Count the lines in the records below that contain the string "This", treating uppercase and lowercase as different. Reply with the number alone.

Element and text location data

.....

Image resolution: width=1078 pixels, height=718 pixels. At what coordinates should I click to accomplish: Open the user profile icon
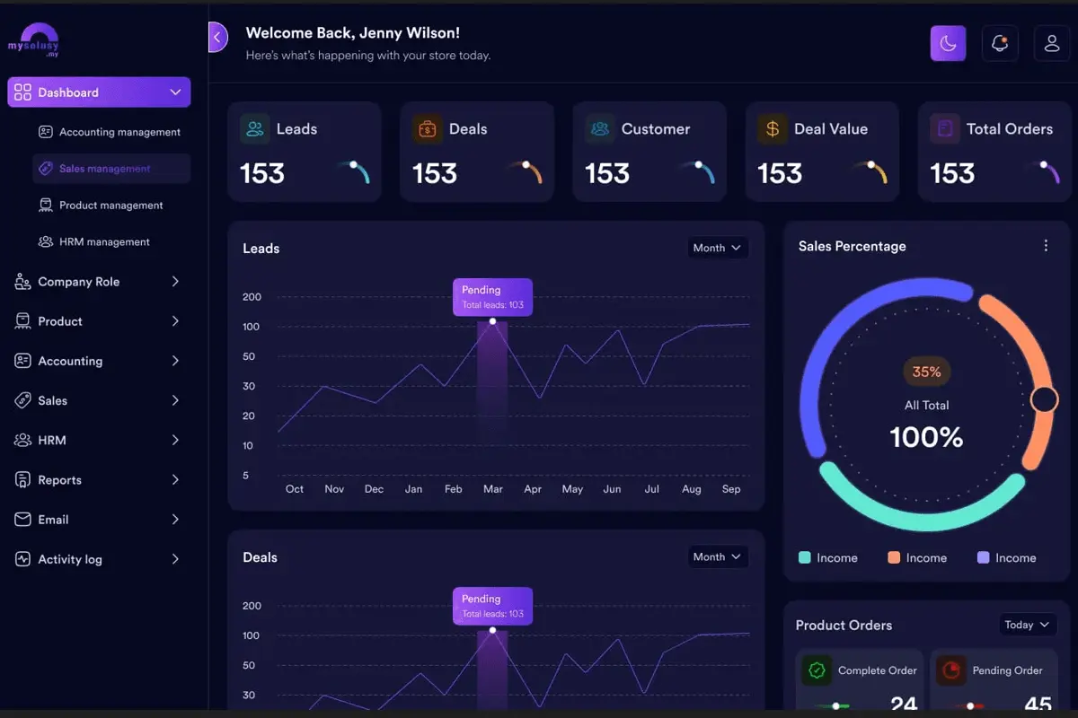[x=1052, y=43]
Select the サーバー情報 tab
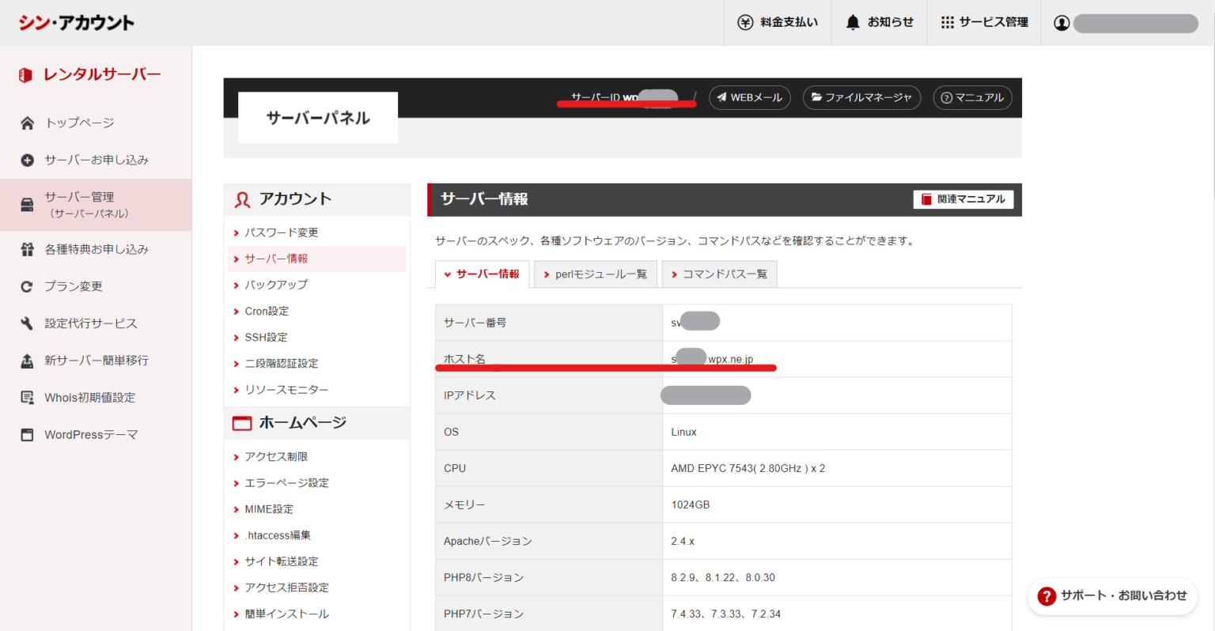 point(482,274)
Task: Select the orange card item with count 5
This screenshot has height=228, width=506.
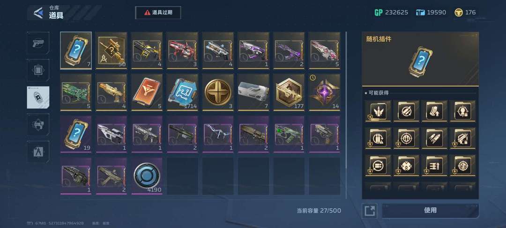Action: coord(147,92)
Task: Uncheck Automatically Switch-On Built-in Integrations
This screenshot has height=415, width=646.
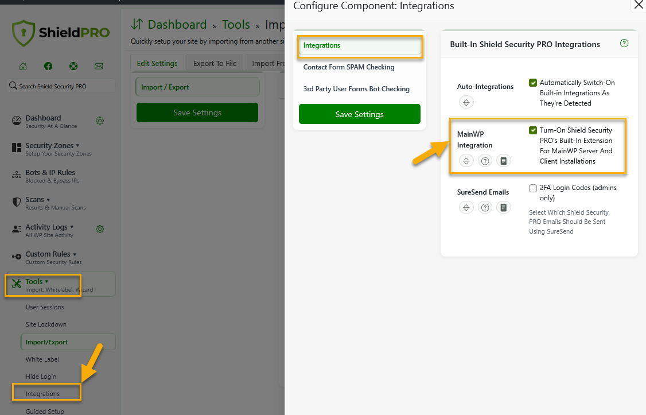Action: 533,82
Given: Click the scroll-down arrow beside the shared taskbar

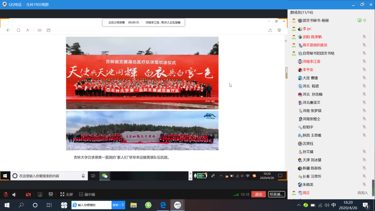Looking at the screenshot, I should pyautogui.click(x=190, y=178).
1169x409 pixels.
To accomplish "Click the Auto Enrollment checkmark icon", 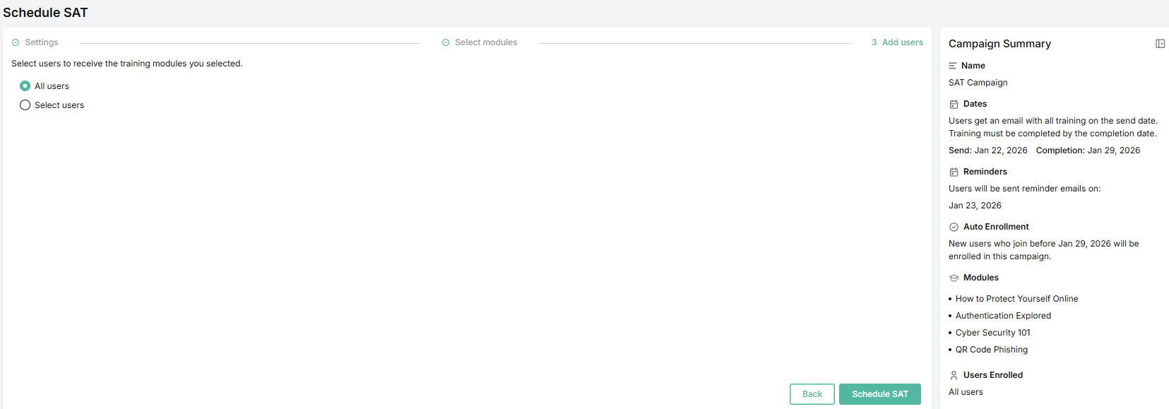I will [x=954, y=227].
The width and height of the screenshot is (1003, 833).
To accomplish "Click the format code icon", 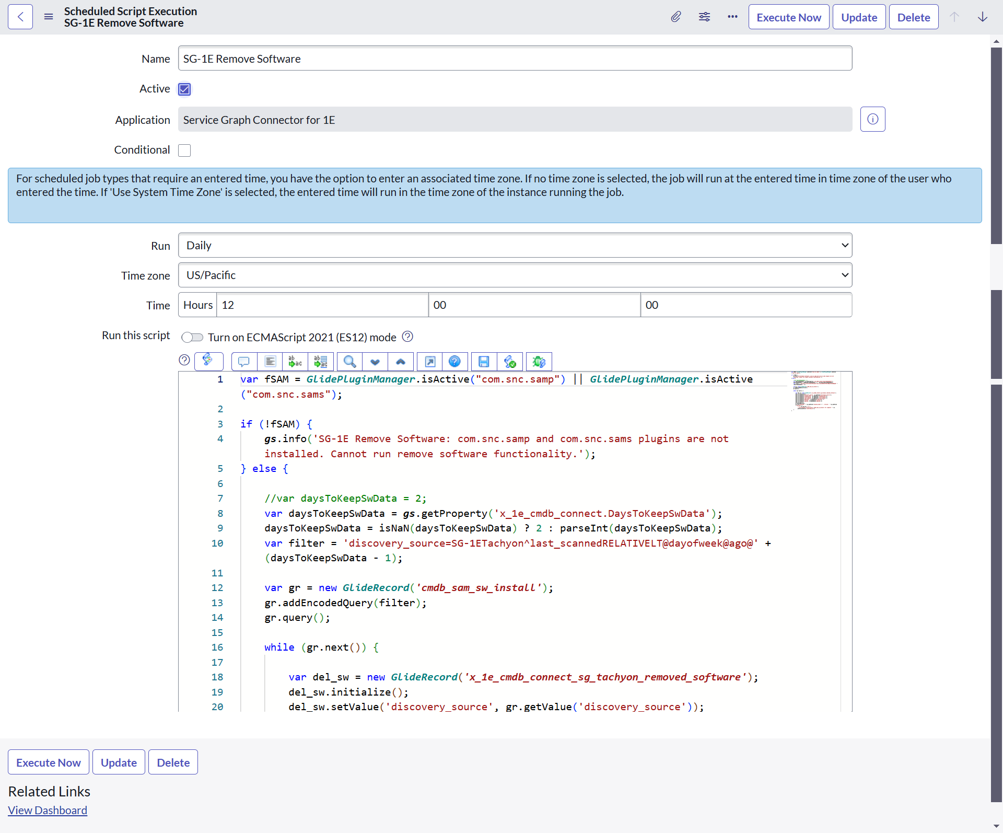I will [x=270, y=362].
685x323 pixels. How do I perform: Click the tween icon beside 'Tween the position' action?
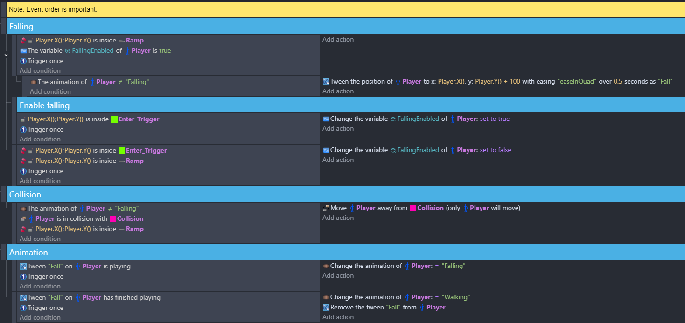[326, 82]
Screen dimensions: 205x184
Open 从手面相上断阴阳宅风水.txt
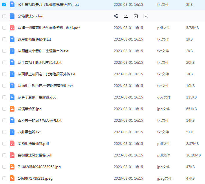(40, 63)
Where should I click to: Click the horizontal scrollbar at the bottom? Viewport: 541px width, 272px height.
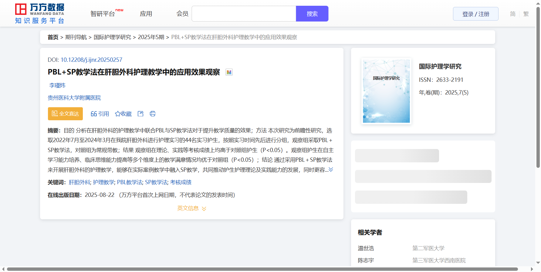(262, 269)

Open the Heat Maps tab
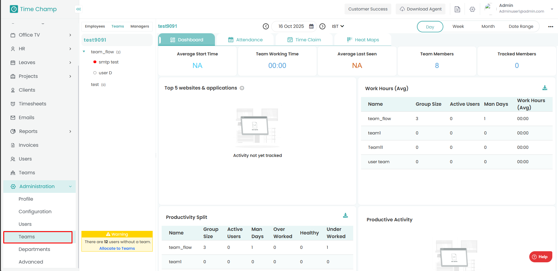[x=363, y=40]
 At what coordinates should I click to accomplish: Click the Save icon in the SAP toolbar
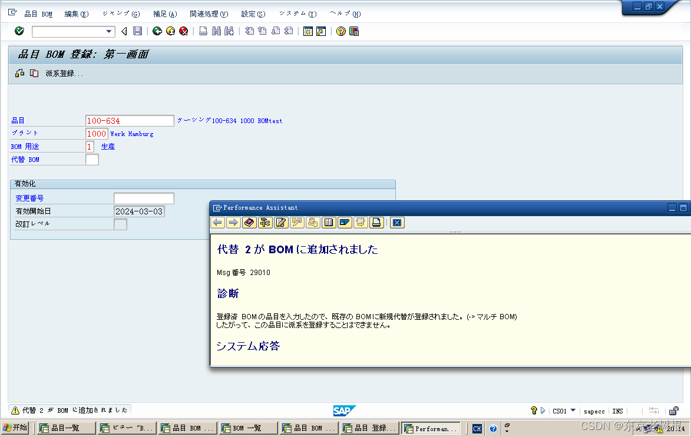(138, 31)
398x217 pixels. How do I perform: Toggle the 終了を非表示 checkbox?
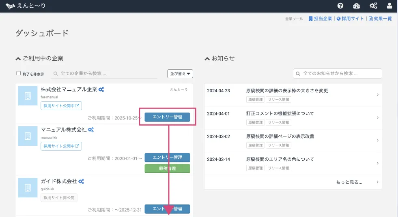[x=18, y=73]
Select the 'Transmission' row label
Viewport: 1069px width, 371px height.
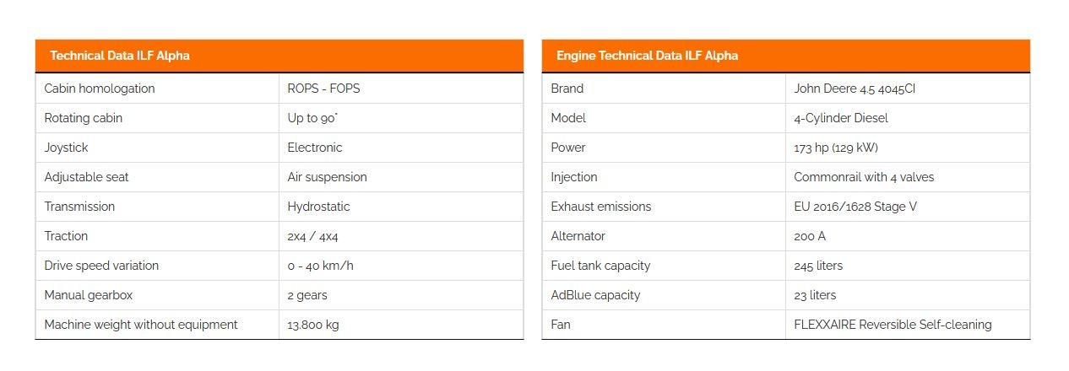[79, 207]
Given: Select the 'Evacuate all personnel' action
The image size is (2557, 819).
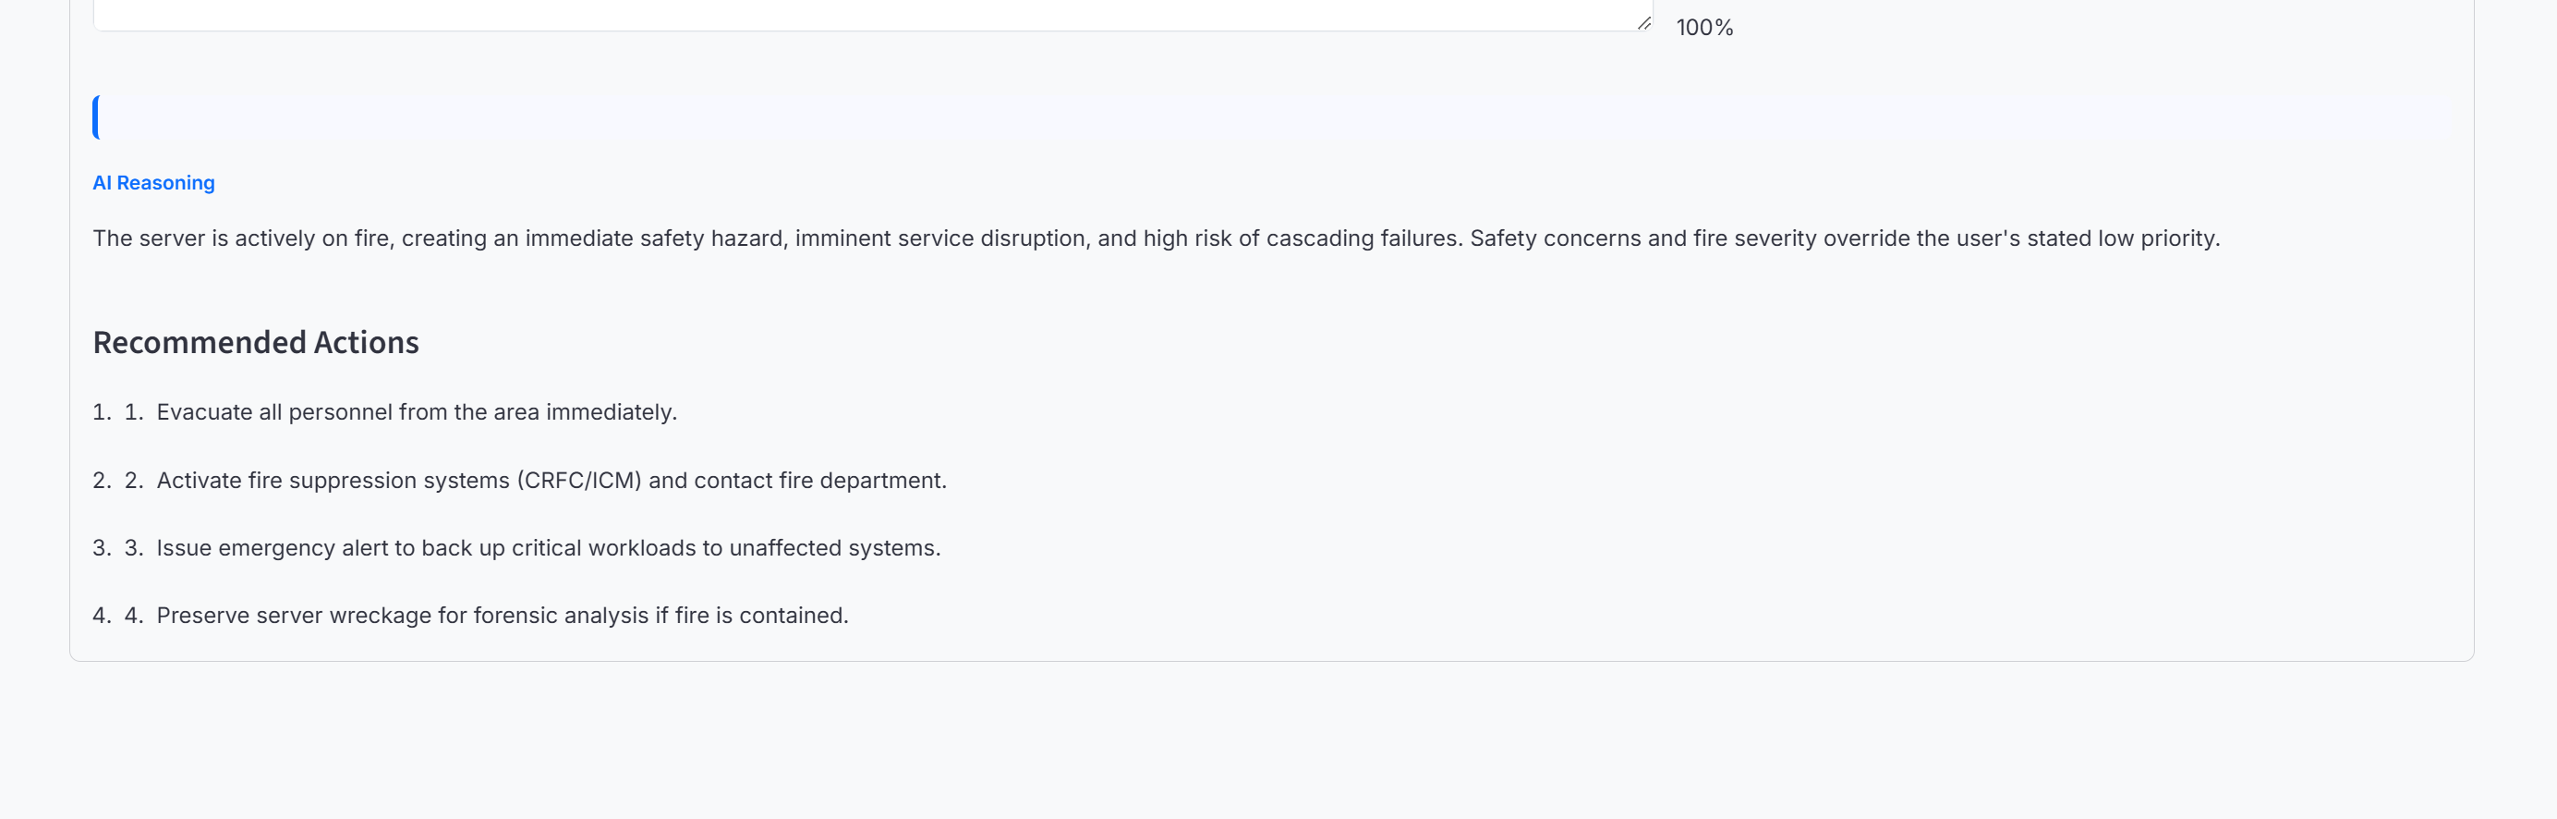Looking at the screenshot, I should 417,412.
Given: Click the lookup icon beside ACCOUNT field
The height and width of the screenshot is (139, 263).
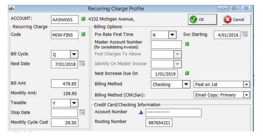Looking at the screenshot, I should (83, 19).
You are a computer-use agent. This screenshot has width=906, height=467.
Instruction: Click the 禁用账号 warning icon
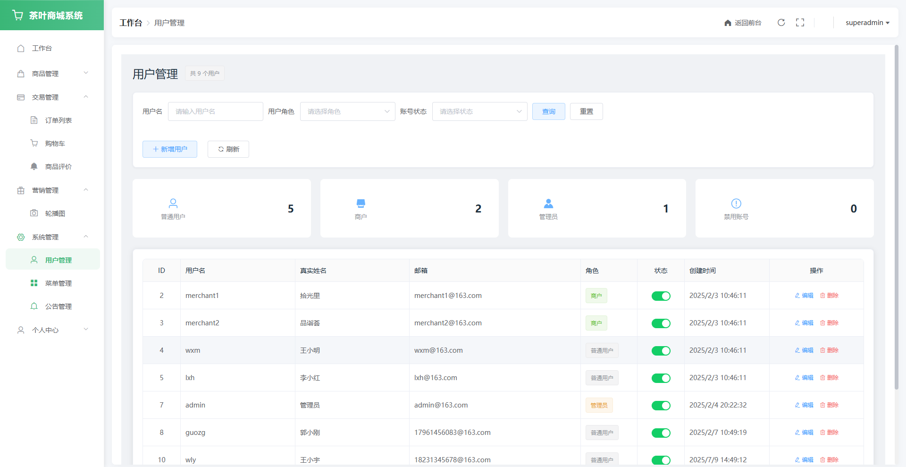pyautogui.click(x=736, y=204)
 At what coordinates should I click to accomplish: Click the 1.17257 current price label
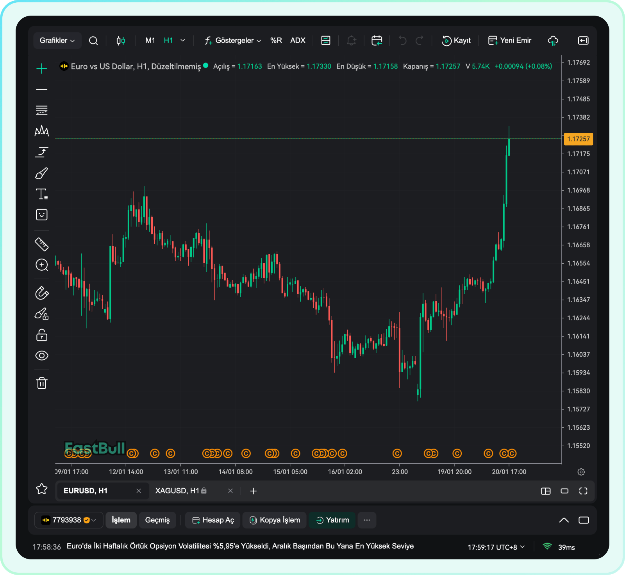[578, 139]
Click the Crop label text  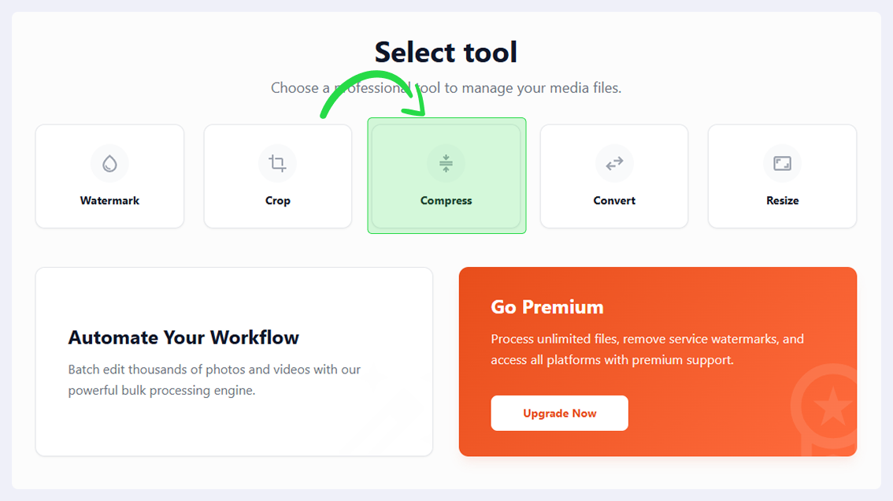(x=277, y=201)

.....

### RESULT BELOW
3